Эрик Бентли - Жизнь драмы
Щекотливая тема! Да что и говорить, когда сам Шекспир в «Гамлете», похоже, не в силах прояснить двусмысленность соотношения справедливости и мести. Действительно, фабула пьесы представляется в основе своей языческой — настолько языческой, что месть признается в ее контексте правомерной, тогда как культура, питающая шекспировскую поэзию, — это, несомненно, культура елизаветинской Англии, причем в пьесе многократно упоминается христианская вера. Помню, в детстве я недоумевал: почему Гамлет был обязан мстить, если в Библии говорится, что мстить грешно? Позже меня отсылали в связи с этим недоумением к словам апостола Павла в Послании к Римлянам («Мне отмщение, я воздам, говорит Господь»), но, должен сознаться, это казалось слишком уж простым объяснением. Разве похоже, чтобы Гамлет в какой-то момент являлся орудием мести господней, о которой говорит святой Павел, даже в момент, когда он убивает своего дядю? Если именно это хотел сказать Шекспир, то у него это плохо получилось. (Любопытный факт: многие логические рассуждения о «Гамлете» имеют свойство превращать его в из рук вон плохую пьесу!) Все дело в том, что здесь налицо неустраненная двусмысленность, присущая не только данной пьесе и даже не только ее автору, а всей цивилизации — цивилизации, которая так и не сделала определенного выбора и всегда имела двойной — нет, даже тройной — критерий: проповедуя прощение, она верит в справедливость и правосудие, а на деле прибегает к мести.

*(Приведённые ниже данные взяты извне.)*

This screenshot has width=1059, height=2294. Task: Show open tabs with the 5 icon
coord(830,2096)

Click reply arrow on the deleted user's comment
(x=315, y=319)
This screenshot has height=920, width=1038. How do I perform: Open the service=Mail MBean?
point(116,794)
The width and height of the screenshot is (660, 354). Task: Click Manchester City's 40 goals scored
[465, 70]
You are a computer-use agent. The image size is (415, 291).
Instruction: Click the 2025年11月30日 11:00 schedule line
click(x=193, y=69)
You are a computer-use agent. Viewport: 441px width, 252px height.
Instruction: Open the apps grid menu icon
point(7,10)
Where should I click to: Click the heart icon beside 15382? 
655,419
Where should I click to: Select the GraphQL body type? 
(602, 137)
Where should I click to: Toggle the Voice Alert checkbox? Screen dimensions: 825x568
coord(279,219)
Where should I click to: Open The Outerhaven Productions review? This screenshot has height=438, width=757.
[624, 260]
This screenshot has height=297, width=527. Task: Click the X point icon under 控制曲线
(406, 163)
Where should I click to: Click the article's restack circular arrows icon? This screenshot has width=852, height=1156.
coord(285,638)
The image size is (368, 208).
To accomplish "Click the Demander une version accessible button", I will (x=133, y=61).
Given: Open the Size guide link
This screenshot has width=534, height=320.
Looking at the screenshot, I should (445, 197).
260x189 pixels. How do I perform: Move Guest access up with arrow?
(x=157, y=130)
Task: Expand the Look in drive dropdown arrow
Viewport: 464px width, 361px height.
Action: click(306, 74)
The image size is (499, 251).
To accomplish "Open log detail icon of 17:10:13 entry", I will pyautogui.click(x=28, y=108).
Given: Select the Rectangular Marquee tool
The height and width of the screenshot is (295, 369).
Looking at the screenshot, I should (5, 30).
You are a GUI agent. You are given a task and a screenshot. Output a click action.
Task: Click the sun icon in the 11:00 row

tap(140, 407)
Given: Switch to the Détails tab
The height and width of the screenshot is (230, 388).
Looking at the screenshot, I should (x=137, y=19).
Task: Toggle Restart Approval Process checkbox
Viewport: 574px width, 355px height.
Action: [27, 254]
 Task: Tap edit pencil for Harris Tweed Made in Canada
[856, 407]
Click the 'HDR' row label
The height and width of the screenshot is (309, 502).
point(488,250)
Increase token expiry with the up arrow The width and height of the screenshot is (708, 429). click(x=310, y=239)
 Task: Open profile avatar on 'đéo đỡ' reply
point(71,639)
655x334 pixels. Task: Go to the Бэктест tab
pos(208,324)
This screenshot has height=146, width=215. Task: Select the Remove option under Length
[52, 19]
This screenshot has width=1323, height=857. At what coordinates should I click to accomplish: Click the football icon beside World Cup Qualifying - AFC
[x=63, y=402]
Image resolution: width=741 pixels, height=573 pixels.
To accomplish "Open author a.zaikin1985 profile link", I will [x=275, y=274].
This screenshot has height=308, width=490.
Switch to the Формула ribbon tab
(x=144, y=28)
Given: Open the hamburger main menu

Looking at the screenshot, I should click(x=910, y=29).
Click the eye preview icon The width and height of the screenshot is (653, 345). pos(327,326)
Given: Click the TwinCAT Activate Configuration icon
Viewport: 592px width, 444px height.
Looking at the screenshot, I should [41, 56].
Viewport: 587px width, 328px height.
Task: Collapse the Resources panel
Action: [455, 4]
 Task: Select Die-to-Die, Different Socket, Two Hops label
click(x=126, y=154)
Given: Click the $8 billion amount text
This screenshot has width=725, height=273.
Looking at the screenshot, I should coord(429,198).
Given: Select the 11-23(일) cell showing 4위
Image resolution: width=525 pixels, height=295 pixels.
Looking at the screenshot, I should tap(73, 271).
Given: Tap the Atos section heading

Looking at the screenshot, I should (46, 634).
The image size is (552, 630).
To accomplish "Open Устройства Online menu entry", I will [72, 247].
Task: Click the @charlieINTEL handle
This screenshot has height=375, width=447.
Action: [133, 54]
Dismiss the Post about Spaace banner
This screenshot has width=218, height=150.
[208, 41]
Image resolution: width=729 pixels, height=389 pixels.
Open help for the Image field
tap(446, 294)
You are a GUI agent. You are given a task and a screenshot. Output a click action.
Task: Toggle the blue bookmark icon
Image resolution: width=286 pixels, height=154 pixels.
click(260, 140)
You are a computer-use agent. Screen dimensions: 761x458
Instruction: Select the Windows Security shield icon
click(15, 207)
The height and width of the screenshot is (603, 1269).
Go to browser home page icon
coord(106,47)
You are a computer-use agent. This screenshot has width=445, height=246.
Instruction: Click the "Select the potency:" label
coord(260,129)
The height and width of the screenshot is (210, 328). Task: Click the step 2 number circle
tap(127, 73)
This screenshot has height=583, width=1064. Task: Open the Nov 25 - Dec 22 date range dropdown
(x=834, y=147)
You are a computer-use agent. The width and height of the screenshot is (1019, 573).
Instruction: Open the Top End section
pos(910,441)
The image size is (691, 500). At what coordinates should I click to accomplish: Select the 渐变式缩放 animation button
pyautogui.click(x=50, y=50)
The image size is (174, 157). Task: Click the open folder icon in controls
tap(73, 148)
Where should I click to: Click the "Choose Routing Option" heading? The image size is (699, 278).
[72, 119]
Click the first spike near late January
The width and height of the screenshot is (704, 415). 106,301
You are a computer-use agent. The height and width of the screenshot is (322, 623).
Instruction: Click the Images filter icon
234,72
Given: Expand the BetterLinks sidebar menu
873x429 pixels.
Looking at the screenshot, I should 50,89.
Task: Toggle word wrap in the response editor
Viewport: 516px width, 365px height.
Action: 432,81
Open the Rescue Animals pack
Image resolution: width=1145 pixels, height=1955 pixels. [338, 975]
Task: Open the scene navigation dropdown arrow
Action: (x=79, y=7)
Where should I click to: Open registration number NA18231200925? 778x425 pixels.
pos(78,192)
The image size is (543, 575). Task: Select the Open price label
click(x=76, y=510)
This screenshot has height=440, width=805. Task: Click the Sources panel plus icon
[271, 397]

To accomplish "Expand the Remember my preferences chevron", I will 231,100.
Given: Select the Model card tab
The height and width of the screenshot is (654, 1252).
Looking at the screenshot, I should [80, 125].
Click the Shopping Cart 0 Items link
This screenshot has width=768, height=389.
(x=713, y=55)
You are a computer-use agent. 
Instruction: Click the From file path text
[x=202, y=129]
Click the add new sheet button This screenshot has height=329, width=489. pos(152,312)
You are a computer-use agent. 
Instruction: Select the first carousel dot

В «Орестее» Эсхил изображает процесс преодоления мести правосудием, и мы, зрители, переживаем вместе с героем трилогии этот процесс. Хотя Шекспир начал с пьес, центральной темой которых была месть (вернее сказать, восстановление справедливости), впоследствии он показал преодоление мотивов правого суда мотивами милосердия. Всякий заметит эти новые мотивы в «последних романтических драмах». Просперо, вместо того чтобы по заслугам наказать своих врагов, прощает их (за исключением одного лишь Калибана). Гермиона, вместо того чтобы расквитаться с Леонтом, примиряется с ним. Даже в «Короле Лире» присутствует мотив прощения. Пьеса отнюдь не являет собой доказательство тезиса «боги правы», ибо то, что происходит в ней, не может быть квалифицировано как заслуженное наказание. Возможно, боги убивают нас и не забавы ради, не как дети, в шутку. Быть может, они убивают нас, сами того не замечая. А быть может, вовсе и нет никаких богов. Если в этой пьесе есть морально позитивный элемент (а по-моему, он там есть), самым прекрасным (и, добавлю, не менее от этого драматичным) его выражением является прощение Корделией своего отца. Ведь именно очищенная любовь этих двух придает окончанию пьесы моральную красоту.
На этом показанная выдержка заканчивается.